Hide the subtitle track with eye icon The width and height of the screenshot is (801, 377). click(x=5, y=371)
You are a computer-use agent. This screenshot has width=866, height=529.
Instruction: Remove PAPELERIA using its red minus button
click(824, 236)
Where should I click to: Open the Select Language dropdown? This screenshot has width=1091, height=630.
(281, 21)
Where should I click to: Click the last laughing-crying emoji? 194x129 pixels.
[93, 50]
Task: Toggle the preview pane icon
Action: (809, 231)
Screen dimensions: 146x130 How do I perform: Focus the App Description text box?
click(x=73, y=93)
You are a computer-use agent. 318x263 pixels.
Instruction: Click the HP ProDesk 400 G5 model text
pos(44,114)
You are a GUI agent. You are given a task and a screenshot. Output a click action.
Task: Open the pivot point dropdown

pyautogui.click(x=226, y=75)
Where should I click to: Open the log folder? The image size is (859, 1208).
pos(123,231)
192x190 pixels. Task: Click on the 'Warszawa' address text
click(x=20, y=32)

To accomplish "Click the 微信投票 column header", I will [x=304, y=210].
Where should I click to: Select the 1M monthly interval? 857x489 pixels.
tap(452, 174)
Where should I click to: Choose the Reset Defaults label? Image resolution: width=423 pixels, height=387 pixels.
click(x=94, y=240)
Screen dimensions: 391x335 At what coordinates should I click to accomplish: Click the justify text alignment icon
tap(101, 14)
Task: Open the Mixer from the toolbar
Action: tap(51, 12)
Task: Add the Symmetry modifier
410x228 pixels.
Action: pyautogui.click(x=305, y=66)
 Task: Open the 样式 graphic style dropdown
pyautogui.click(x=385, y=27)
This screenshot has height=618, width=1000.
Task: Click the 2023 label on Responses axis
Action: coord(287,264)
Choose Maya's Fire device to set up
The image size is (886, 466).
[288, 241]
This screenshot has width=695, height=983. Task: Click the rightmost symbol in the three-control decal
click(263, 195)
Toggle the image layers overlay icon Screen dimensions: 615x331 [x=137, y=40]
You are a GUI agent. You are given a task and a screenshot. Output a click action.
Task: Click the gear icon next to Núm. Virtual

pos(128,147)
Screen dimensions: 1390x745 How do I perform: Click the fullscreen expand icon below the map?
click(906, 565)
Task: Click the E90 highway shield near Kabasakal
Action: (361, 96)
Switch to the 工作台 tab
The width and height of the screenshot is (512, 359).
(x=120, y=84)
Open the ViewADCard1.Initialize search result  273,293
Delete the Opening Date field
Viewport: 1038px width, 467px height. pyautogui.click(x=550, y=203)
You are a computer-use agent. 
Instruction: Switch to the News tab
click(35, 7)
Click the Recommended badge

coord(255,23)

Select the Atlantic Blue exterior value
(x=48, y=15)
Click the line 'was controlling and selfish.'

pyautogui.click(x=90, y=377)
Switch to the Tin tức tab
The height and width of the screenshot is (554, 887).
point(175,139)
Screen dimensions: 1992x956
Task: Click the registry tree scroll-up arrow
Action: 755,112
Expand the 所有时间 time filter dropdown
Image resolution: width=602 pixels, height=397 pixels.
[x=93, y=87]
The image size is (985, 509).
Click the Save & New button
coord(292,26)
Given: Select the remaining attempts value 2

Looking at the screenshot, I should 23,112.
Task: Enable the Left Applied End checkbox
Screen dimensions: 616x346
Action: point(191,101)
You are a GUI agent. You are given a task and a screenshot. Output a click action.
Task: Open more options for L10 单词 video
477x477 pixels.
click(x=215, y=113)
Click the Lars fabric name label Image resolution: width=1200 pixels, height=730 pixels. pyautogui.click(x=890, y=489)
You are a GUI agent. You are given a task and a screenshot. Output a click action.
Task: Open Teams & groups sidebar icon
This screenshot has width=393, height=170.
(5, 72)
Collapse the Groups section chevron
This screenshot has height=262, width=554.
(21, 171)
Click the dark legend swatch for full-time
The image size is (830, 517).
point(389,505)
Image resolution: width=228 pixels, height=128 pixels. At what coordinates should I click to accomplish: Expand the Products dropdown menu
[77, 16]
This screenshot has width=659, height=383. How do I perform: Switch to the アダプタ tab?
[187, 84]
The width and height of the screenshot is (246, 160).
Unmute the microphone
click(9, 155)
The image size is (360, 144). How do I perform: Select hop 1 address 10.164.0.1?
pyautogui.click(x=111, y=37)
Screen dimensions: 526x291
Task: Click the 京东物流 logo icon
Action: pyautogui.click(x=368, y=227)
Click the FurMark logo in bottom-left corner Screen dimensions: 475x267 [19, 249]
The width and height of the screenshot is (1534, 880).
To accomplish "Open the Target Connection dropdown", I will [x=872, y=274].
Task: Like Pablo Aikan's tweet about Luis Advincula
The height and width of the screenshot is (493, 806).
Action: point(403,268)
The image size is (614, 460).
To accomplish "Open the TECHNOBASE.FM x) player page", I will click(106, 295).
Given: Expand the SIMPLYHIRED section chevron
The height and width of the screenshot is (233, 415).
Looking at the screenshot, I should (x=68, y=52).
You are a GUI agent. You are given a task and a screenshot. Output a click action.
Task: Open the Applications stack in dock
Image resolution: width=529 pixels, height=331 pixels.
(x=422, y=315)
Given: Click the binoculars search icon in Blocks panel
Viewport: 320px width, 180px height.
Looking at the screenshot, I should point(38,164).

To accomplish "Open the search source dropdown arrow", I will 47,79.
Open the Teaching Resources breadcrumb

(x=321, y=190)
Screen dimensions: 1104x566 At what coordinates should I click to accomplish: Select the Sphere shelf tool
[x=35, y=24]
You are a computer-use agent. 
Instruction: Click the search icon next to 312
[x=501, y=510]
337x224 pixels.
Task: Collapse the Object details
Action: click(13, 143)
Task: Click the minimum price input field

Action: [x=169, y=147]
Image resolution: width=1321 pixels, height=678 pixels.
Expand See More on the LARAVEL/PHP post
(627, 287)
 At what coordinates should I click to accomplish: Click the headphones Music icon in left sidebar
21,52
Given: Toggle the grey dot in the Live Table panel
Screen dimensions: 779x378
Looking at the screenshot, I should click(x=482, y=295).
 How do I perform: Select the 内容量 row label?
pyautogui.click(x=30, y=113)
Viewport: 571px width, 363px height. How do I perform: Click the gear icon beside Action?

◇ ◇ ◇ ◇

Aim of the task: Repeat the material word for word, leaving out no line.

Solution to this problem:
Hide the subtitle track with eye icon The width and height of the screenshot is (801, 377). click(x=5, y=371)
You are a computer-use agent. This screenshot has width=866, height=529.
Instruction: Remove PAPELERIA using its red minus button
click(824, 236)
Where should I click to: Open the Select Language dropdown? This screenshot has width=1091, height=630.
(281, 21)
Where should I click to: Click the last laughing-crying emoji? 194x129 pixels.
[93, 50]
Task: Toggle the preview pane icon
Action: (809, 231)
Screen dimensions: 146x130 How do I perform: Focus the App Description text box?
click(x=73, y=93)
You are a computer-use agent. 318x263 pixels.
Instruction: Click the HP ProDesk 400 G5 model text
pos(44,114)
You are a GUI agent. You are given a task and a screenshot. Output a click action.
Task: Open the pivot point dropdown

pyautogui.click(x=226, y=75)
Where should I click to: Open the log folder? The image size is (859, 1208).
pos(123,231)
192x190 pixels. Task: Click on the 'Warszawa' address text
click(x=20, y=32)

To accomplish "Click the 微信投票 column header", I will [x=304, y=210].
Where should I click to: Select the 1M monthly interval? 857x489 pixels.
tap(452, 174)
Where should I click to: Choose the Reset Defaults label? Image resolution: width=423 pixels, height=387 pixels.
click(x=94, y=240)
Screen dimensions: 391x335 At what coordinates should I click to accomplish: Click the justify text alignment icon
tap(101, 14)
Task: Open the Mixer from the toolbar
Action: tap(51, 12)
Task: Add the Symmetry modifier
410x228 pixels.
Action: pyautogui.click(x=305, y=66)
 Task: Open the 样式 graphic style dropdown
pyautogui.click(x=385, y=27)
This screenshot has height=618, width=1000.
Task: Click the 2023 label on Responses axis
Action: coord(287,264)
Choose Maya's Fire device to set up
The image size is (886, 466).
[288, 241]
This screenshot has width=695, height=983. Task: Click the rightmost symbol in the three-control decal
click(263, 195)
Toggle the image layers overlay icon Screen dimensions: 615x331 [x=137, y=40]
You are a GUI agent. You are given a task and a screenshot. Output a click action.
Task: Click the gear icon next to Núm. Virtual

pos(128,147)
Screen dimensions: 1390x745 How do I perform: Click the fullscreen expand icon below the map?
click(906, 565)
Task: Click the E90 highway shield near Kabasakal
Action: (361, 96)
Switch to the 工作台 tab
The width and height of the screenshot is (512, 359).
(x=120, y=84)
Open the ViewADCard1.Initialize search result  273,293
Delete the Opening Date field
Viewport: 1038px width, 467px height. pyautogui.click(x=550, y=203)
You are a computer-use agent. 
Instruction: Switch to the News tab
click(35, 7)
Click the Recommended badge

coord(255,23)

Select the Atlantic Blue exterior value
(x=48, y=15)
Click the line 'was controlling and selfish.'

pyautogui.click(x=90, y=377)
Switch to the Tin tức tab
The height and width of the screenshot is (554, 887).
point(175,139)
Screen dimensions: 1992x956
Task: Click the registry tree scroll-up arrow
Action: 755,112
Expand the 所有时间 time filter dropdown
Image resolution: width=602 pixels, height=397 pixels.
[x=93, y=87]
The image size is (985, 509).
Click the Save & New button
coord(292,26)
Given: Select the remaining attempts value 2

Looking at the screenshot, I should 23,112.
Task: Enable the Left Applied End checkbox
Screen dimensions: 616x346
Action: point(191,101)
You are a GUI agent. You are given a task and a screenshot. Output a click action.
Task: Open more options for L10 单词 video
477x477 pixels.
click(x=215, y=113)
Click the Lars fabric name label Image resolution: width=1200 pixels, height=730 pixels. pyautogui.click(x=890, y=489)
You are a GUI agent. You are given a task and a screenshot. Output a click action.
Task: Open Teams & groups sidebar icon
This screenshot has width=393, height=170.
(5, 72)
Collapse the Groups section chevron
This screenshot has height=262, width=554.
(21, 171)
Click the dark legend swatch for full-time
The image size is (830, 517).
point(389,505)
Image resolution: width=228 pixels, height=128 pixels. At what coordinates should I click to accomplish: Expand the Products dropdown menu
[77, 16]
This screenshot has width=659, height=383. How do I perform: Switch to the アダプタ tab?
[187, 84]
The width and height of the screenshot is (246, 160).
Unmute the microphone
click(9, 155)
The image size is (360, 144). How do I perform: Select hop 1 address 10.164.0.1?
pyautogui.click(x=111, y=37)
Screen dimensions: 526x291
Task: Click the 京东物流 logo icon
Action: pyautogui.click(x=368, y=227)
Click the FurMark logo in bottom-left corner Screen dimensions: 475x267 [19, 249]
The width and height of the screenshot is (1534, 880).
To accomplish "Open the Target Connection dropdown", I will [x=872, y=274].
Task: Like Pablo Aikan's tweet about Luis Advincula
The height and width of the screenshot is (493, 806).
Action: point(403,268)
The image size is (614, 460).
To accomplish "Open the TECHNOBASE.FM x) player page", I will click(106, 295).
Given: Expand the SIMPLYHIRED section chevron
The height and width of the screenshot is (233, 415).
Looking at the screenshot, I should (x=68, y=52).
You are a GUI agent. You are given a task and a screenshot. Output a click action.
Task: Open the Applications stack in dock
Image resolution: width=529 pixels, height=331 pixels.
(x=422, y=315)
Given: Click the binoculars search icon in Blocks panel
Viewport: 320px width, 180px height.
Looking at the screenshot, I should point(38,164).

To accomplish "Open the search source dropdown arrow", I will 47,79.
Open the Teaching Resources breadcrumb

(x=321, y=190)
Screen dimensions: 1104x566 At what coordinates should I click to accomplish: Select the Sphere shelf tool
[x=35, y=24]
You are a computer-use agent. 
Instruction: Click the search icon next to 312
[x=501, y=510]
337x224 pixels.
Task: Collapse the Object details
Action: click(13, 143)
Task: Click the minimum price input field

Action: [x=169, y=147]
Image resolution: width=1321 pixels, height=678 pixels.
Expand See More on the LARAVEL/PHP post
(627, 287)
 At what coordinates should I click to accomplish: Click the headphones Music icon in left sidebar
21,52
Given: Toggle the grey dot in the Live Table panel
Screen dimensions: 779x378
Looking at the screenshot, I should click(x=482, y=295).
 How do I perform: Select the 内容量 row label?
pyautogui.click(x=30, y=113)
Viewport: 571px width, 363px height. How do I perform: Click the gear icon beside Action?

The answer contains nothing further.